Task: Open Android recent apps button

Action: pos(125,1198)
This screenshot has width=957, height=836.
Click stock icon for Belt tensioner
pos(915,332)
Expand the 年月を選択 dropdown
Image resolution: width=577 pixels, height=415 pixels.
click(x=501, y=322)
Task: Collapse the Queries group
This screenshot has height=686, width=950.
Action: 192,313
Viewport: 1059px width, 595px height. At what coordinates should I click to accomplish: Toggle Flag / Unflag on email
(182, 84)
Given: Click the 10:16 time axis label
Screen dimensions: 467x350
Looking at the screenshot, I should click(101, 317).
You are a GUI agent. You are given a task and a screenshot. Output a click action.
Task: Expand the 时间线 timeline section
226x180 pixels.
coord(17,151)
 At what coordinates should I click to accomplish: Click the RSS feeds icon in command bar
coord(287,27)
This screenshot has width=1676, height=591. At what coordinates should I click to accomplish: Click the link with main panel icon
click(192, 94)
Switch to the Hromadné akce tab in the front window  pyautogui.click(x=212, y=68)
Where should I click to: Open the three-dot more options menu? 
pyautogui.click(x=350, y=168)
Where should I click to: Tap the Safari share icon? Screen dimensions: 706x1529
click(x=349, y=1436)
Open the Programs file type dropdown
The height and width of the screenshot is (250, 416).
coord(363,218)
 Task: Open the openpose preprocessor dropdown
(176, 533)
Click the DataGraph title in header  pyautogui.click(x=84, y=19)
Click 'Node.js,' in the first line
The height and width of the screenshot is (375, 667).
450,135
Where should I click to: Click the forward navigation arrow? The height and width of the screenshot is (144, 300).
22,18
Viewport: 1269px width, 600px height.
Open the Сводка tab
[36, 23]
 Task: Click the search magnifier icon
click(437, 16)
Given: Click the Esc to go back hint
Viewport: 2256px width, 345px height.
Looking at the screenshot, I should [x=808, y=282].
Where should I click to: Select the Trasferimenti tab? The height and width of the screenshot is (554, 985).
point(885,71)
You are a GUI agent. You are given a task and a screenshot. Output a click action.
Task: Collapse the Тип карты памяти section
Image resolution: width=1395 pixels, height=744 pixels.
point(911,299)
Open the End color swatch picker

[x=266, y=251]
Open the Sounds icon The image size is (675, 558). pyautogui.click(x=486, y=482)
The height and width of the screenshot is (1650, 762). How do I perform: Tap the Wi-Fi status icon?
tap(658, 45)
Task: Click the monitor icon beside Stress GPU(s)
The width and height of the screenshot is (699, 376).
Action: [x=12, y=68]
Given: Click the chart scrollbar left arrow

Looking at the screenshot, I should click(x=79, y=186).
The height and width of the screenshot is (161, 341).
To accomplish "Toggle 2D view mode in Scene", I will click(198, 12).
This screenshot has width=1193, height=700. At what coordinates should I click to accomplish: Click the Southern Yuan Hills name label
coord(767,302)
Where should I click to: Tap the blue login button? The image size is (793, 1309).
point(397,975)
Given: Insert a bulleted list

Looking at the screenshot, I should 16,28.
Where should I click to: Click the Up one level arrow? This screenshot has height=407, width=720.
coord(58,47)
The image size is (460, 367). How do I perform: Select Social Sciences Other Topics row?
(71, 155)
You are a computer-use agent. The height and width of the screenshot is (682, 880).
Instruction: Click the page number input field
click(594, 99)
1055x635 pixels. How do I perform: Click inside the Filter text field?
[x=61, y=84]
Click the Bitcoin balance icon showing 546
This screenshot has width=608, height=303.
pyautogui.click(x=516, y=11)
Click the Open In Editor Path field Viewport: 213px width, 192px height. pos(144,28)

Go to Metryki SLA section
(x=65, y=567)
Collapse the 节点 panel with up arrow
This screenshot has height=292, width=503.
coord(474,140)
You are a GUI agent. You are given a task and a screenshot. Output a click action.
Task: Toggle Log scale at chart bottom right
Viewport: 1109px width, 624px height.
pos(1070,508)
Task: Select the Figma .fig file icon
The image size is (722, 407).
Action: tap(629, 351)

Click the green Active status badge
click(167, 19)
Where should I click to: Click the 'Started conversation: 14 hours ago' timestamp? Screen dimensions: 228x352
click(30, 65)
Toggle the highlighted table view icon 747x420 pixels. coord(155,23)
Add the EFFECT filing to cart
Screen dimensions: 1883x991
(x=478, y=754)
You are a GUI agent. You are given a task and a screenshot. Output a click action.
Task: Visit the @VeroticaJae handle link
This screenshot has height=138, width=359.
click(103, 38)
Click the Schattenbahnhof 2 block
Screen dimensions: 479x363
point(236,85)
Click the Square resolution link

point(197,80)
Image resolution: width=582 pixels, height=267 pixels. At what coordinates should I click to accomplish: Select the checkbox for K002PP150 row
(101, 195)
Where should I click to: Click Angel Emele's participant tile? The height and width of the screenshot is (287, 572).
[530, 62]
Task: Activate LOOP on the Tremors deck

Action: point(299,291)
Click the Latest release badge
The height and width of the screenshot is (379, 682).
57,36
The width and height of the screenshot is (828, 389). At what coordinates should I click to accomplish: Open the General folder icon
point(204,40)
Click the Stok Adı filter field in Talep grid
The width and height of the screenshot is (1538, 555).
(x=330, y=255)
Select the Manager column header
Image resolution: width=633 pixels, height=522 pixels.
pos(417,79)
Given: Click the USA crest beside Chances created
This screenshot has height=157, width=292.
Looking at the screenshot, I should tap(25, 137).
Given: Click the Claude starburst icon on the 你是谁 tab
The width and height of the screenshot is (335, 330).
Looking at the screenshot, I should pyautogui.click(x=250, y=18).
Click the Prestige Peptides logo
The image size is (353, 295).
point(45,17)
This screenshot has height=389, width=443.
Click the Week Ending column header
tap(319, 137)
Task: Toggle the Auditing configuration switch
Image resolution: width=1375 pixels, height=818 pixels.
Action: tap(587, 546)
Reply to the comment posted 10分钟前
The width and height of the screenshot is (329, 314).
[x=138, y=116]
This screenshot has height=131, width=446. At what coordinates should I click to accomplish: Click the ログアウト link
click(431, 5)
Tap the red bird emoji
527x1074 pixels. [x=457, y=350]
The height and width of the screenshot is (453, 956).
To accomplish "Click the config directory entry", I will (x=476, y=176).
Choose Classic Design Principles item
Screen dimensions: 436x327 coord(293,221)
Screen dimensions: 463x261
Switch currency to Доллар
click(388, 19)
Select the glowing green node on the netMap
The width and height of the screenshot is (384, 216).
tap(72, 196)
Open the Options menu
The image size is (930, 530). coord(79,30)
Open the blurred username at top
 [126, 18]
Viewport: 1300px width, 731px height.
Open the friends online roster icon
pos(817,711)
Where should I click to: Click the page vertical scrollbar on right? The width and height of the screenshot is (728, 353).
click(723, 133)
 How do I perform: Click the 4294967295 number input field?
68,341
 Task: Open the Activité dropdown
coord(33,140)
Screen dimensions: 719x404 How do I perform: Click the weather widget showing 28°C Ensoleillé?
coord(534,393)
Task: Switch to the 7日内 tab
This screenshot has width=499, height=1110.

*****

• _Task objective_
Print the listing above in full, exactly as it is.

• _Response area_
Task: Open Android recent apps button

Action: pos(125,1198)
This screenshot has width=957, height=836.
Click stock icon for Belt tensioner
pos(915,332)
Expand the 年月を選択 dropdown
Image resolution: width=577 pixels, height=415 pixels.
click(x=501, y=322)
Task: Collapse the Queries group
This screenshot has height=686, width=950.
Action: 192,313
Viewport: 1059px width, 595px height. At what coordinates should I click to accomplish: Toggle Flag / Unflag on email
(182, 84)
Given: Click the 10:16 time axis label
Screen dimensions: 467x350
Looking at the screenshot, I should click(101, 317).
You are a GUI agent. You are given a task and a screenshot. Output a click action.
Task: Expand the 时间线 timeline section
226x180 pixels.
coord(17,151)
 At what coordinates should I click to accomplish: Click the RSS feeds icon in command bar
coord(287,27)
This screenshot has width=1676, height=591. At what coordinates should I click to accomplish: Click the link with main panel icon
click(192, 94)
Switch to the Hromadné akce tab in the front window  pyautogui.click(x=212, y=68)
Where should I click to: Open the three-dot more options menu? 
pyautogui.click(x=350, y=168)
Where should I click to: Tap the Safari share icon? Screen dimensions: 706x1529
click(x=349, y=1436)
Open the Programs file type dropdown
The height and width of the screenshot is (250, 416).
coord(363,218)
 Task: Open the openpose preprocessor dropdown
(176, 533)
Click the DataGraph title in header  pyautogui.click(x=84, y=19)
Click 'Node.js,' in the first line
The height and width of the screenshot is (375, 667).
450,135
Where should I click to: Click the forward navigation arrow? The height and width of the screenshot is (144, 300).
22,18
Viewport: 1269px width, 600px height.
Open the Сводка tab
[36, 23]
 Task: Click the search magnifier icon
click(437, 16)
Given: Click the Esc to go back hint
Viewport: 2256px width, 345px height.
Looking at the screenshot, I should [x=808, y=282].
Where should I click to: Select the Trasferimenti tab? The height and width of the screenshot is (554, 985).
point(885,71)
You are a GUI agent. You are given a task and a screenshot. Output a click action.
Task: Collapse the Тип карты памяти section
Image resolution: width=1395 pixels, height=744 pixels.
point(911,299)
Open the End color swatch picker

[x=266, y=251]
Open the Sounds icon The image size is (675, 558). pyautogui.click(x=486, y=482)
The height and width of the screenshot is (1650, 762). How do I perform: Tap the Wi-Fi status icon?
tap(658, 45)
Task: Click the monitor icon beside Stress GPU(s)
The width and height of the screenshot is (699, 376).
Action: [x=12, y=68]
Given: Click the chart scrollbar left arrow

Looking at the screenshot, I should click(x=79, y=186).
The height and width of the screenshot is (161, 341).
To accomplish "Toggle 2D view mode in Scene", I will click(198, 12).
This screenshot has width=1193, height=700. At what coordinates should I click to accomplish: Click the Southern Yuan Hills name label
coord(767,302)
Where should I click to: Tap the blue login button? The image size is (793, 1309).
point(397,975)
Given: Insert a bulleted list

Looking at the screenshot, I should 16,28.
Where should I click to: Click the Up one level arrow? This screenshot has height=407, width=720.
coord(58,47)
The image size is (460, 367). How do I perform: Select Social Sciences Other Topics row?
(71, 155)
You are a computer-use agent. The height and width of the screenshot is (682, 880).
Instruction: Click the page number input field
click(594, 99)
1055x635 pixels. How do I perform: Click inside the Filter text field?
[x=61, y=84]
Click the Bitcoin balance icon showing 546
This screenshot has width=608, height=303.
pyautogui.click(x=516, y=11)
Click the Open In Editor Path field Viewport: 213px width, 192px height. pos(144,28)

Go to Metryki SLA section
(x=65, y=567)
Collapse the 节点 panel with up arrow
This screenshot has height=292, width=503.
coord(474,140)
You are a GUI agent. You are given a task and a screenshot. Output a click action.
Task: Toggle Log scale at chart bottom right
Viewport: 1109px width, 624px height.
pos(1070,508)
Task: Select the Figma .fig file icon
The image size is (722, 407).
Action: tap(629, 351)

Click the green Active status badge
click(167, 19)
Where should I click to: Click the 'Started conversation: 14 hours ago' timestamp? Screen dimensions: 228x352
click(30, 65)
Toggle the highlighted table view icon 747x420 pixels. coord(155,23)
Add the EFFECT filing to cart
Screen dimensions: 1883x991
(x=478, y=754)
You are a GUI agent. You are given a task and a screenshot. Output a click action.
Task: Visit the @VeroticaJae handle link
This screenshot has height=138, width=359.
click(103, 38)
Click the Schattenbahnhof 2 block
Screen dimensions: 479x363
point(236,85)
Click the Square resolution link

point(197,80)
Image resolution: width=582 pixels, height=267 pixels. At what coordinates should I click to accomplish: Select the checkbox for K002PP150 row
(101, 195)
Where should I click to: Click Angel Emele's participant tile? The height and width of the screenshot is (287, 572).
[530, 62]
Task: Activate LOOP on the Tremors deck

Action: point(299,291)
Click the Latest release badge
The height and width of the screenshot is (379, 682).
57,36
The width and height of the screenshot is (828, 389). At what coordinates should I click to accomplish: Open the General folder icon
point(204,40)
Click the Stok Adı filter field in Talep grid
The width and height of the screenshot is (1538, 555).
(x=330, y=255)
Select the Manager column header
Image resolution: width=633 pixels, height=522 pixels.
pos(417,79)
Given: Click the USA crest beside Chances created
This screenshot has height=157, width=292.
Looking at the screenshot, I should tap(25, 137).
Given: Click the Claude starburst icon on the 你是谁 tab
The width and height of the screenshot is (335, 330).
Looking at the screenshot, I should pyautogui.click(x=250, y=18).
Click the Prestige Peptides logo
The image size is (353, 295).
point(45,17)
This screenshot has height=389, width=443.
Click the Week Ending column header
tap(319, 137)
Task: Toggle the Auditing configuration switch
Image resolution: width=1375 pixels, height=818 pixels.
Action: tap(587, 546)
Reply to the comment posted 10分钟前
The width and height of the screenshot is (329, 314).
[x=138, y=116]
This screenshot has height=131, width=446. At what coordinates should I click to accomplish: Click the ログアウト link
click(431, 5)
Tap the red bird emoji
527x1074 pixels. [x=457, y=350]
The height and width of the screenshot is (453, 956).
To accomplish "Click the config directory entry", I will (x=476, y=176).
Choose Classic Design Principles item
Screen dimensions: 436x327 coord(293,221)
Screen dimensions: 463x261
Switch currency to Доллар
click(388, 19)
Select the glowing green node on the netMap
The width and height of the screenshot is (384, 216).
tap(72, 196)
Open the Options menu
The image size is (930, 530). coord(79,30)
Open the blurred username at top
 [126, 18]
Viewport: 1300px width, 731px height.
Open the friends online roster icon
pos(817,711)
Where should I click to: Click the page vertical scrollbar on right? The width and height of the screenshot is (728, 353).
click(723, 133)
 How do I perform: Click the 4294967295 number input field?
68,341
 Task: Open the Activité dropdown
coord(33,140)
Screen dimensions: 719x404 How do I perform: Click the weather widget showing 28°C Ensoleillé?
coord(534,393)
Task: Switch to the 7日内 tab
This screenshot has width=499, height=1110.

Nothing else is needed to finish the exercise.